The western portion of Zhujiang New Town was planned as the city's new CBD for the 21st century. Its core area, which the government designated as the city's new axis of development, is a continuous open plaza which extends approximately 1.5km from Huangpu Avenue to the Pearl River. The plaze incorporates underground shopping malls, vehicular tunnels and a people mover system. Flanked by skyscrapers, at its southern end it hosts the four newly built cultural venues of the city: Guangzhou Opera House, the second Children's Palace, the new Guangzhou Library and Guangdong Museum. Immediately to the north of these buildings are the supertall Twin Towers and across the river stands the Canton Tower, which is the tallest structure in Guangzhou.
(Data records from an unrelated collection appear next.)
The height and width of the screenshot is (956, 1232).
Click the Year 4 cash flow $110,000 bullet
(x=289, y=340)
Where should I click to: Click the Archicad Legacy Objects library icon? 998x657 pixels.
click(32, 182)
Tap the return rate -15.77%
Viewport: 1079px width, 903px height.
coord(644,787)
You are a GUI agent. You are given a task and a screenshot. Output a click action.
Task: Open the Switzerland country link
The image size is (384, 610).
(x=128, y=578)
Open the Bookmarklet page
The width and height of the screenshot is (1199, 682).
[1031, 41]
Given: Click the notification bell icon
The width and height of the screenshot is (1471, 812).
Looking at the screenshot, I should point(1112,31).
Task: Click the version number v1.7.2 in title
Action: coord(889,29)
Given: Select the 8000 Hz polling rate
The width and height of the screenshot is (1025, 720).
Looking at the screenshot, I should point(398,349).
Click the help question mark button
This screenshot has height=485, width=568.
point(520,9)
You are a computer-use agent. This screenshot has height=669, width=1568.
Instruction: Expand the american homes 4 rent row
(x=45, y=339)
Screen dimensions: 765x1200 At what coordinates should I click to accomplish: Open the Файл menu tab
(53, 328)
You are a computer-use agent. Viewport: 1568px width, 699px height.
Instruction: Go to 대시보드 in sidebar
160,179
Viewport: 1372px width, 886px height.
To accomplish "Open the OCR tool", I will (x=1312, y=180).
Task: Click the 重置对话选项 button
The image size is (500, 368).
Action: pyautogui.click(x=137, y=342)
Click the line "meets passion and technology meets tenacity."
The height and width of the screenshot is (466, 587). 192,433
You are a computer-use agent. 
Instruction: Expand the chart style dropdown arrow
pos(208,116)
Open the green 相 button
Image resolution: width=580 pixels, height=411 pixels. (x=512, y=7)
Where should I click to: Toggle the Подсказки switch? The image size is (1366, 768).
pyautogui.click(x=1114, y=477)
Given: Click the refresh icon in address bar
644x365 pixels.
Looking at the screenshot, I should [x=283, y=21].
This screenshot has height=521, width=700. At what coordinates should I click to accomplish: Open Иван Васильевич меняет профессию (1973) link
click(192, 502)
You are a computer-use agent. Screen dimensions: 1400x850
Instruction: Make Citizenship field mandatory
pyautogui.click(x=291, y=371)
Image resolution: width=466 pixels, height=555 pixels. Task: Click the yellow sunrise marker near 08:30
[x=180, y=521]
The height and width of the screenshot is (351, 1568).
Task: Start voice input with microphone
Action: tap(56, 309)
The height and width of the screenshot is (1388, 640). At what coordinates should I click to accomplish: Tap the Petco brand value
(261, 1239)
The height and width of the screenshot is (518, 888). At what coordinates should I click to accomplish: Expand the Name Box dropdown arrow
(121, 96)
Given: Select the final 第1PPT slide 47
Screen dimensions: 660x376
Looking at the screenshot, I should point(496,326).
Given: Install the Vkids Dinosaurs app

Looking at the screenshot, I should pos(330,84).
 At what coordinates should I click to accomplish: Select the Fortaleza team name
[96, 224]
While the concept of the new town was proposed back in the late 1980s, its development had stagnated for more than a decade. Local government tried encourage development by moving some of its offices to the area, including the customs office and taxation bureau. A piece of land measuring about 3 hectares was specifically reserved and sold to the U.S. Consulate in 2001. Private companies however, were reluctant to move in due to the poor traffic connection and a lack of other amenities at that time. Eventually in 2003 the government carried out a planning review of the area, when some major adjustments were made including more public facilities and transport infrastructure being incorporated. The area finally met its opportunity of rapid development as the city prepared to host the 2010 Asian Games. The adjacent Haixinsha island was chosen as the venue of the opening ceremony, as a result the area attracted large investment from the government and property developers. Today Zhujiang New Town has the largest concentration of luxurious hotels and office buildings in the city.

Economy
R&F Properties has its head office in Zhujiang New Town.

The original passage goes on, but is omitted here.